▶ [How to complete this task]: What follows is a set of entries. Give them again exactly, without the pictures.

▶ [Material for the task]:
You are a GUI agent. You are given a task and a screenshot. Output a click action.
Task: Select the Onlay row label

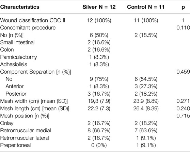click(x=7, y=123)
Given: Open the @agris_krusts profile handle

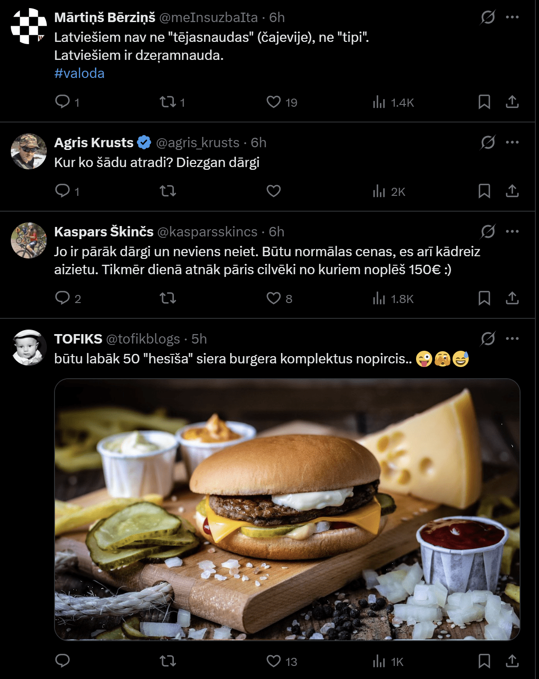Looking at the screenshot, I should (x=197, y=143).
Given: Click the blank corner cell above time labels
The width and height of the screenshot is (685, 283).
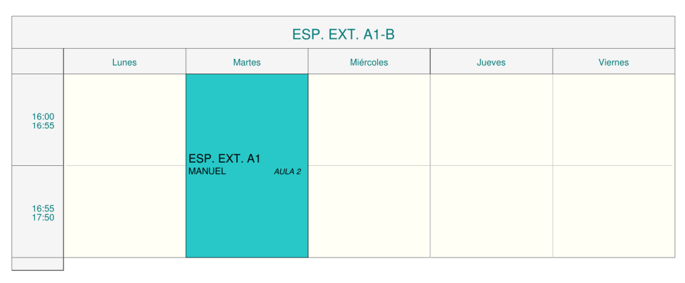Looking at the screenshot, I should pos(37,62).
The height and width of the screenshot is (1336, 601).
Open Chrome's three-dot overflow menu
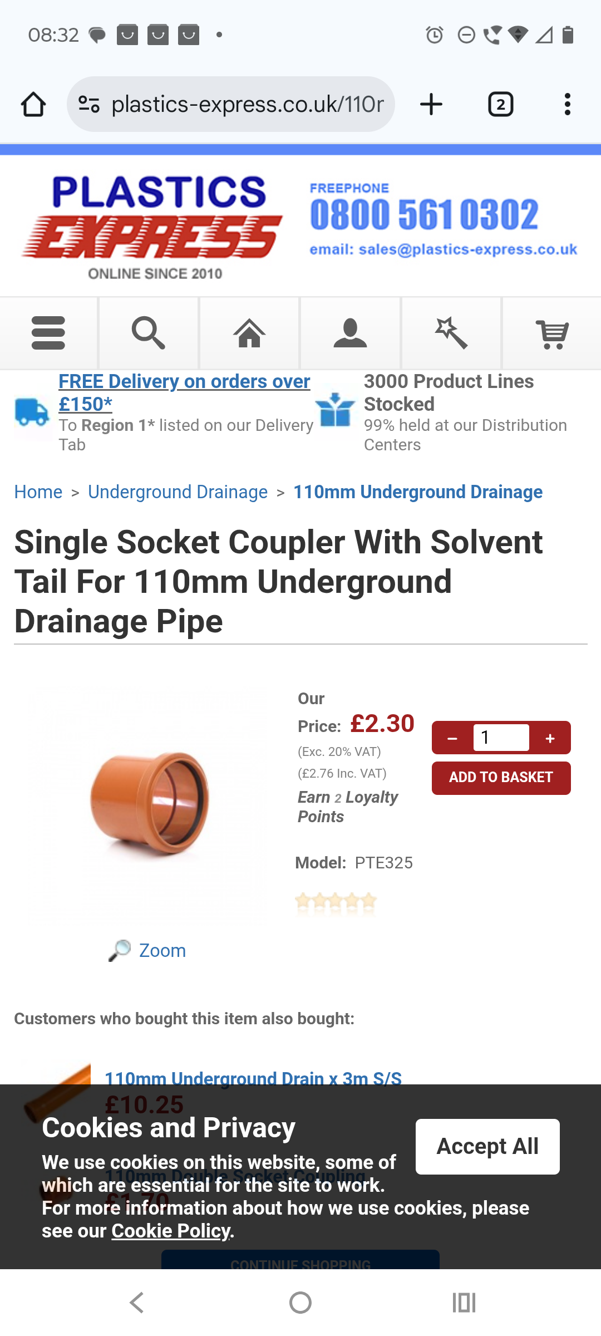(567, 104)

▶ [Your response]:
You are a GUI agent. You are given a task and a screenshot. Output a click action.
Task: Select the Onlay row label

click(x=7, y=123)
Given: Open the @agris_krusts profile handle

Looking at the screenshot, I should (x=197, y=143).
Given: Click the blank corner cell above time labels
The width and height of the screenshot is (685, 283).
Looking at the screenshot, I should pos(37,62).
The height and width of the screenshot is (1336, 601).
Open Chrome's three-dot overflow menu
(567, 104)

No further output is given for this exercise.